Immigration Reform Update: Advocacy, Civil Rights Groups Urge Obama to Ensure Executive Action Includes Undocumented LGBT Immigrants
A coalition of Latino, Asian-American and LGBTQ advocacy and civil rights groups have urged President Barack Obama to ensure the LGBTQ community is included in any potential action regarding undocumented immigrants.
The Mexican American Legal Defense and Educational Fund and 12 other organizations, including Immigration Equality, League of United Latin American Citizens, National Latina Institute for Reproductive Health and Presente.org wrote a letter to Obama as he potentially plans to announce executive actions addressing the immigration crisis and the influx of undocumented immigrant minors crossing the U.S.-Mexican border.
According to MALDEF President and General Counsel Thomas Saenz, the U.S. has made "great strides" in eradicating discrimination against the LGBTQ community with laws governing marriage and family, but policies should also recognize other continuing effects of discrimination.
"In implementing appropriate affirmative relief, the [Obama] Administration must not allow the inexcusable inaction of the Congress to result in leaving any contributing immigrant behind," Saenz said in a statement.
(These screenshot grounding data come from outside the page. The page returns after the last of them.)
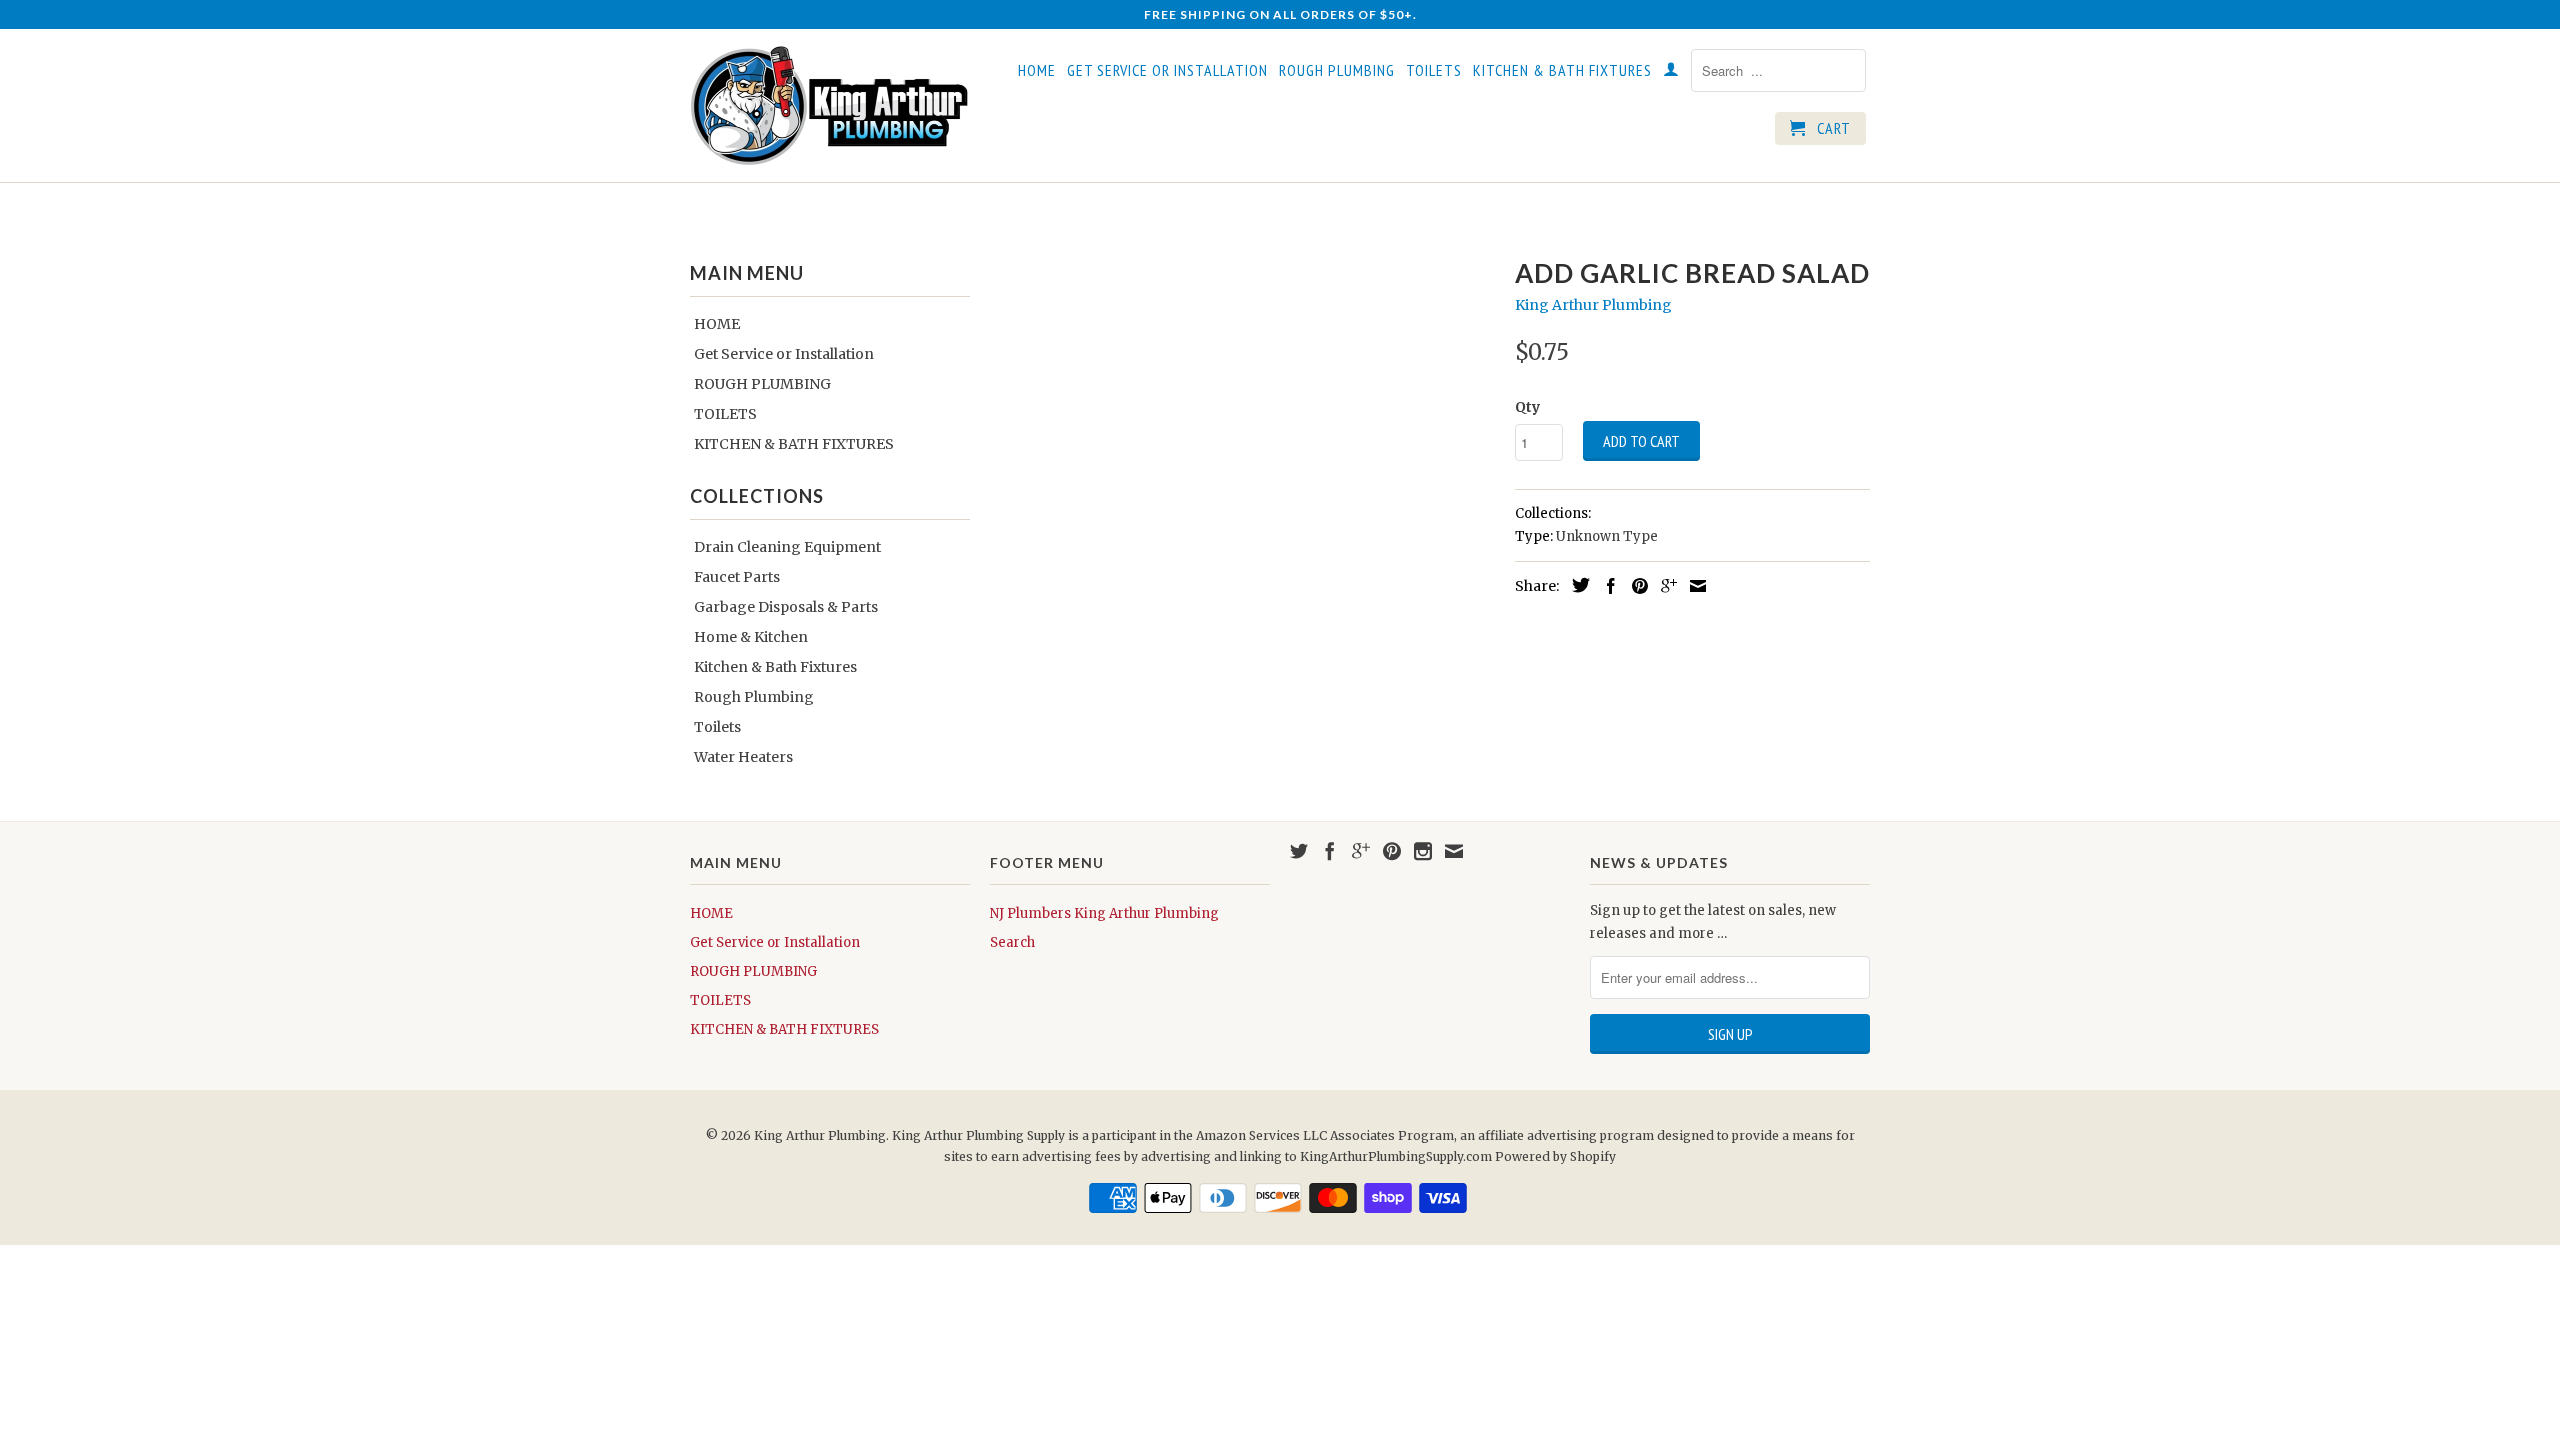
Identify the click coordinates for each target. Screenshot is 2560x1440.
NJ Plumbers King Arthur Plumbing (1104, 913)
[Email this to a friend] (1693, 586)
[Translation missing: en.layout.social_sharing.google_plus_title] (1664, 586)
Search (1012, 942)
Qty (1527, 407)
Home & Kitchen (751, 637)
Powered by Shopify (1555, 1156)
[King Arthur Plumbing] (830, 105)
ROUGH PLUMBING (1337, 70)
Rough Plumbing (754, 697)
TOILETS (1434, 70)
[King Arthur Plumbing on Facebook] (1330, 851)
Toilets (717, 727)
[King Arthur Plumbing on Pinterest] (1392, 851)
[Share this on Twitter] (1576, 585)
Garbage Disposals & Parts (786, 607)
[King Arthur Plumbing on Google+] (1361, 851)
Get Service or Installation (1167, 70)
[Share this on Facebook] (1606, 586)
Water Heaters (743, 757)
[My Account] (1671, 73)
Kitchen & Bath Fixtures (775, 667)
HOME (1037, 70)
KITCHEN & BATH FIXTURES (1562, 70)
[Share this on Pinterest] (1635, 586)
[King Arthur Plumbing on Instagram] (1423, 851)
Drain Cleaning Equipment (787, 547)
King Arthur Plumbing (1593, 305)
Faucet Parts (737, 577)
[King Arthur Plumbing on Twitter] (1299, 851)
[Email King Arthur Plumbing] (1454, 851)
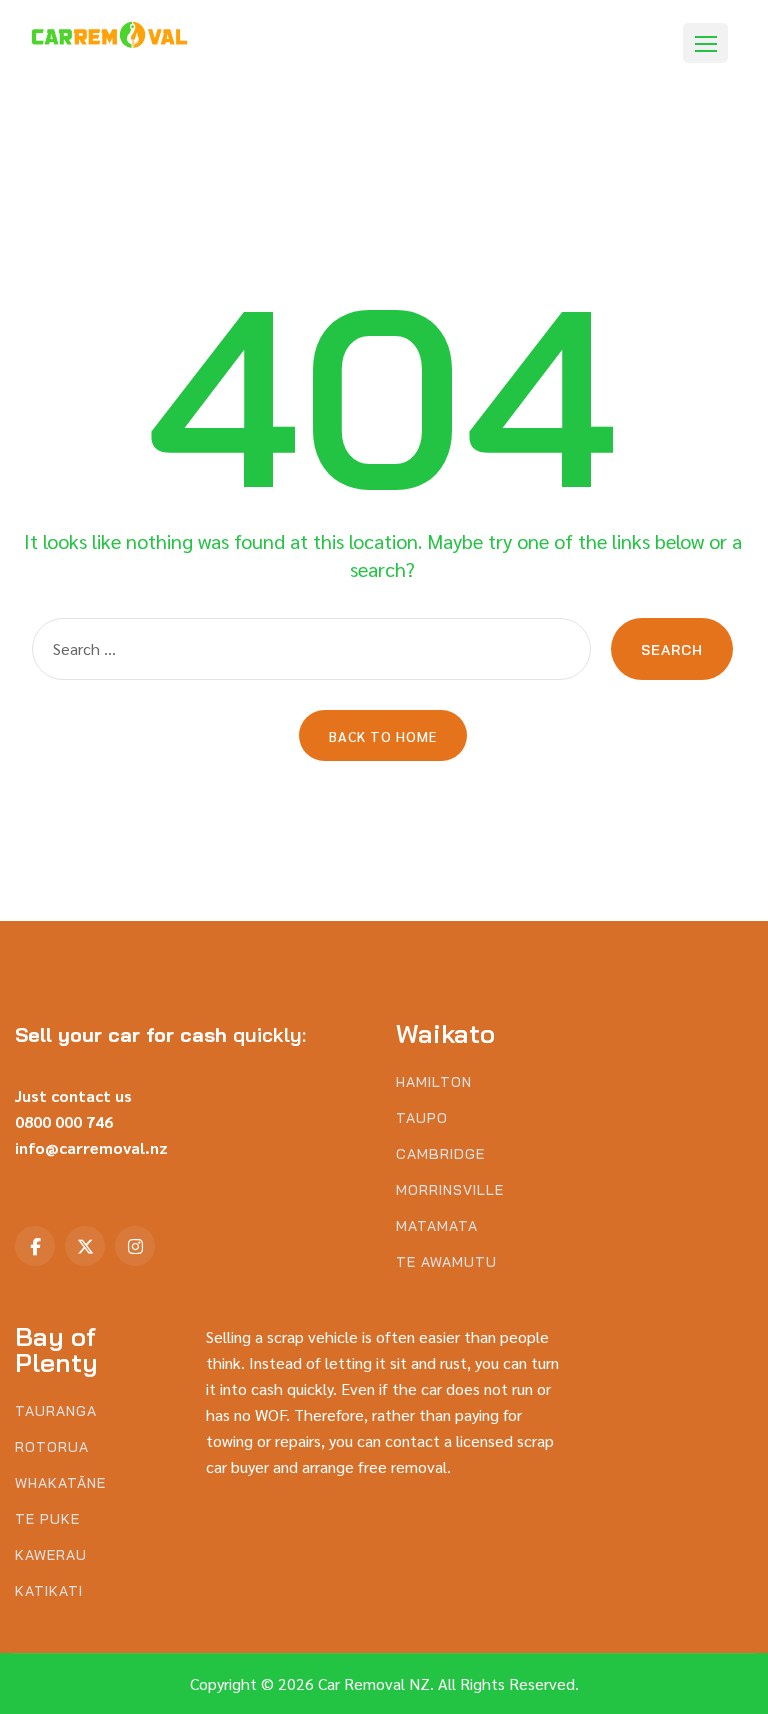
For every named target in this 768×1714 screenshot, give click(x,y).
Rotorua (52, 1447)
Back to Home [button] (383, 736)
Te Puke (47, 1519)
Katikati (49, 1591)
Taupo (422, 1118)
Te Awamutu (446, 1262)
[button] (705, 43)
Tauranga (56, 1411)
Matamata (437, 1226)
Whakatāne (60, 1483)
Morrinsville (450, 1190)
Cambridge (440, 1154)
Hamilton (434, 1082)
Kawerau (51, 1555)
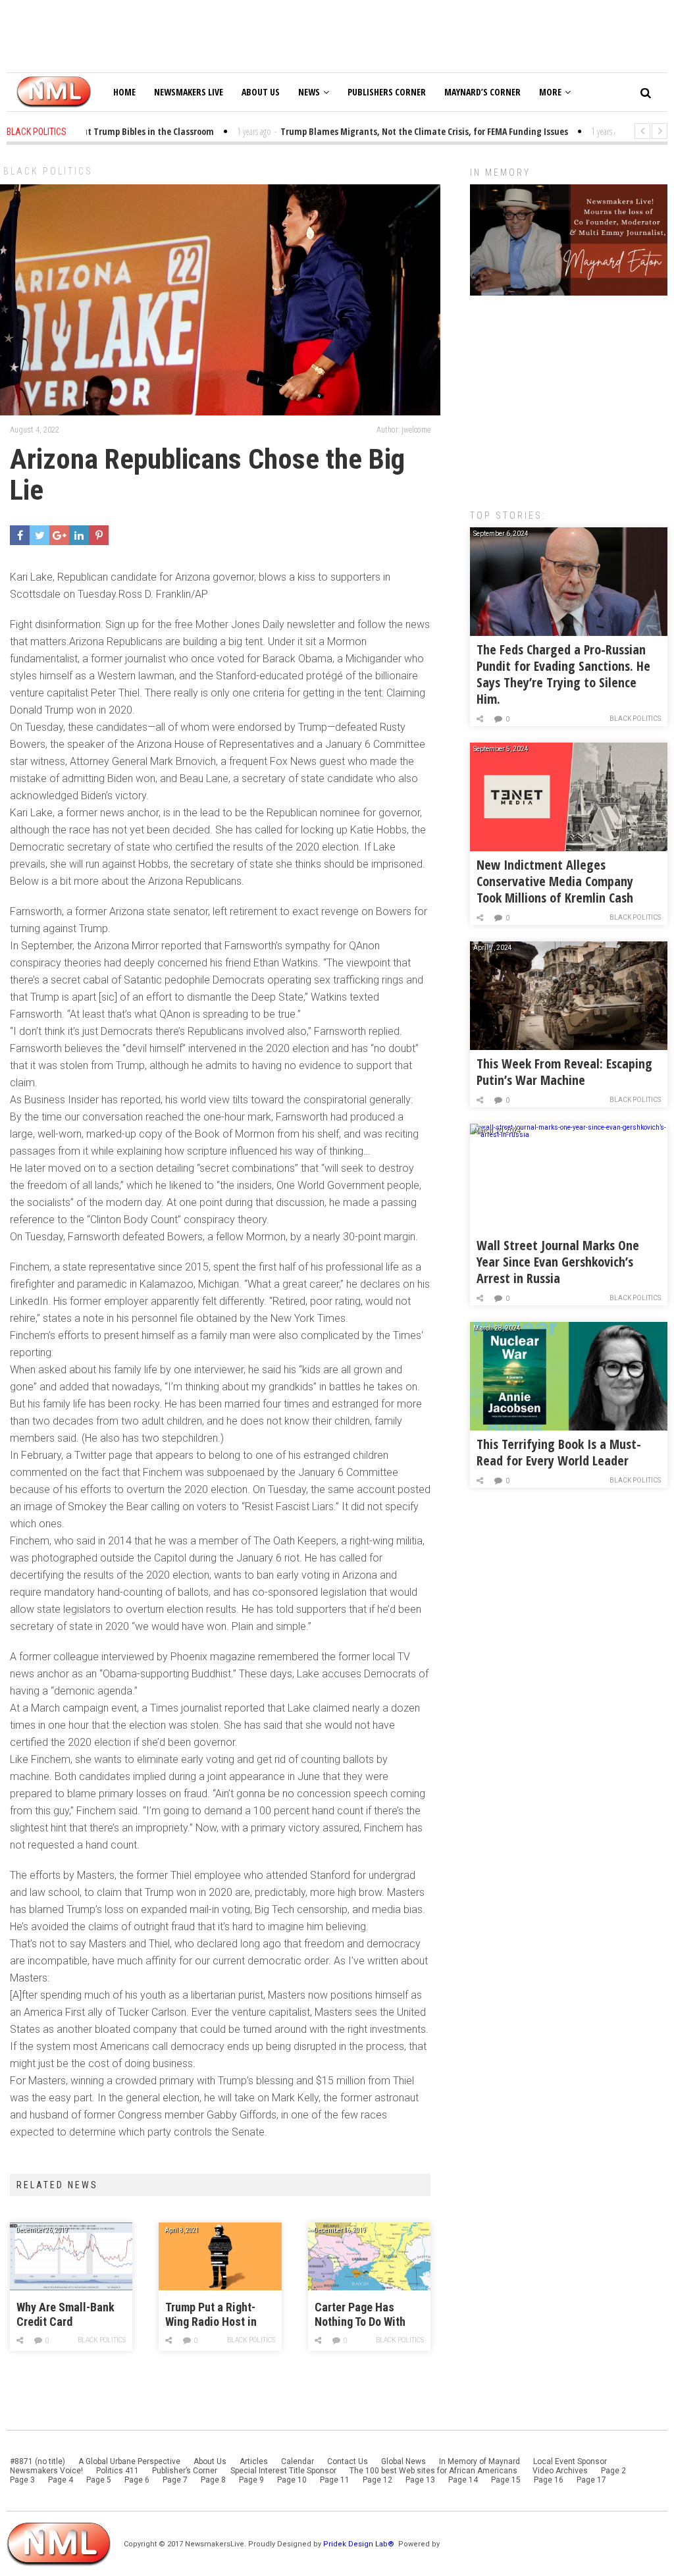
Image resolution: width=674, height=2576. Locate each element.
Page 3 (22, 2479)
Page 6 (136, 2479)
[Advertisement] (568, 395)
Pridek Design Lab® (359, 2544)
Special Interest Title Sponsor (283, 2470)
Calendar (297, 2461)
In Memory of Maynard (479, 2461)
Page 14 (463, 2479)
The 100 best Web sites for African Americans (434, 2470)
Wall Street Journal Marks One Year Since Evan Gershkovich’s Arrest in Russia (558, 1261)
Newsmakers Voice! (46, 2470)
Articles (254, 2461)
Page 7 (175, 2479)
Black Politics (48, 171)
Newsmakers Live (188, 92)
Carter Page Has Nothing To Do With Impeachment (360, 2315)
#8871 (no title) (37, 2461)
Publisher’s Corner (184, 2470)
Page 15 (506, 2479)
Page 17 (591, 2479)
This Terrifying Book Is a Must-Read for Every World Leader (559, 1452)
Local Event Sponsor (570, 2461)
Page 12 (377, 2479)
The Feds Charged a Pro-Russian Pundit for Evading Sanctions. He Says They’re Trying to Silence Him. (563, 674)
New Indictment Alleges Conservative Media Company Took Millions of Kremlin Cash (555, 881)
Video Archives (560, 2470)
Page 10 (292, 2479)
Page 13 (420, 2479)
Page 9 (251, 2479)
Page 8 (213, 2479)
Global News (403, 2461)
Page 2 (613, 2470)
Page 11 (335, 2479)
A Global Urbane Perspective (129, 2461)
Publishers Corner (387, 92)
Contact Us (347, 2461)
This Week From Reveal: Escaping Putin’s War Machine (564, 1072)
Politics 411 (117, 2470)
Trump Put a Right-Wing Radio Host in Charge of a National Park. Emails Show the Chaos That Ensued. (219, 2315)
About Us (261, 92)
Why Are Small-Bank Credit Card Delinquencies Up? (65, 2315)
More (550, 92)
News (309, 92)
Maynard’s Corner (482, 92)
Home (124, 92)
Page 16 (548, 2479)
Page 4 (60, 2479)
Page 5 (98, 2479)
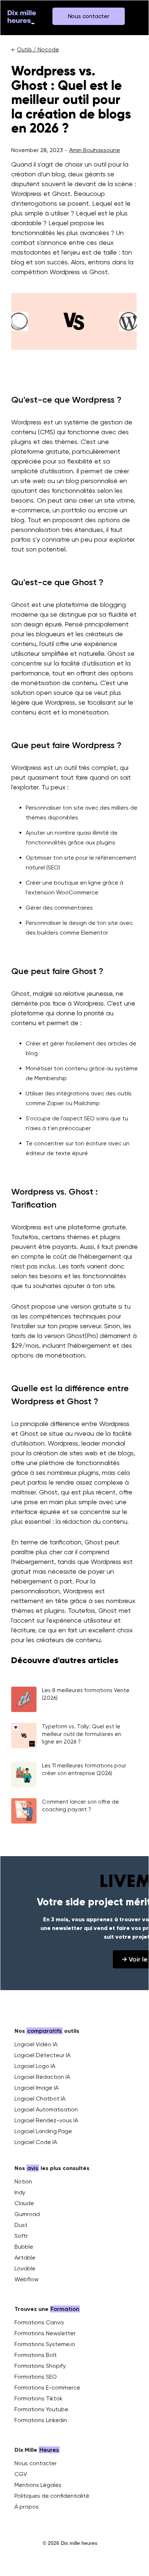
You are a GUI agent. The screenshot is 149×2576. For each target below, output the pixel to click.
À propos (26, 2506)
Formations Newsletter (45, 2333)
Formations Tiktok (38, 2398)
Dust (20, 2225)
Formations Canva (39, 2322)
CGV (20, 2474)
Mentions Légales (37, 2484)
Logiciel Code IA (35, 2142)
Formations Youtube (41, 2409)
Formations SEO (35, 2376)
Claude (24, 2203)
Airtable (24, 2257)
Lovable (24, 2268)
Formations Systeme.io (44, 2344)
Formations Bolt (35, 2354)
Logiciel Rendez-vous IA (46, 2120)
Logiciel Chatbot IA (39, 2098)
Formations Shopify (40, 2365)
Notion (23, 2181)
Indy (19, 2192)
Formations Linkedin (40, 2420)
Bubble (23, 2246)
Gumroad (27, 2214)
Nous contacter (35, 2463)
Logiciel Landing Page (43, 2131)
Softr (21, 2235)
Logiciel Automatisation (46, 2109)
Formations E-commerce (47, 2387)
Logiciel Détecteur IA (42, 2055)
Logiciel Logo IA (34, 2066)
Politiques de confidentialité (51, 2495)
MALDEF noted more than 267,000 undocumented LGBTQ immigrants are in the U.S. and said they should not be excluded from relief for undocumented immigrants. The coalition of national civil rights organizations agreed that that the administration should provide relief to individuals who have long-term residency in the U.S. but don't have "state-recognized familial relationships" with citizens, lawful permanent residents or recipients of the Deferred Action for Childhood Arrivals program.
The organizations also urge Obama to address the high conviction rates of undocumented LGBTQ immigrants.
"Inclusive affirmative relief is particularly critical for LGBTQ immigrants, who often face systemic abuse while in immigration detention, including excessive solitary confinement, repeated sexual assault, and inadequate medical care," said MALDEF Legislative Staff Attorney Jose Magaña-Salgado.
"Relief for undocumented Americans should not rely on separating out supposedly 'good' and 'bad' immigrants based on the circumstances they've faced and the choices they've made to get by -- especially not when it would disproportionately exclude LGBT people," said National Center for Transgender Equality's Racial and Economic Justice Initiative Policy Advisor Raffi Freedman-Gurspan.
Following recommendations from the Departments of Justice and Homeland Security, Obama is projected to announce an executive action in early September, but new reports suggest a decision could come after November's midterm elections.
"We want relief from an all out assault on Latino family unity -- we need more than lip service to combat the rampant racial profiling and deportations currently plaguing our communities. Anything short of relief for all 11 million undocumented immigrants in America will ensure ongoing mass-deportations and separation of Latino families," Presente.org Executive Director Arturo Carmona said in a statement.
"With the amount of hate against Latinos on display shown by Republican leaders in the House, we need President Obama to seize the opportunity and fight back against his 'deporter in chief' status," he added.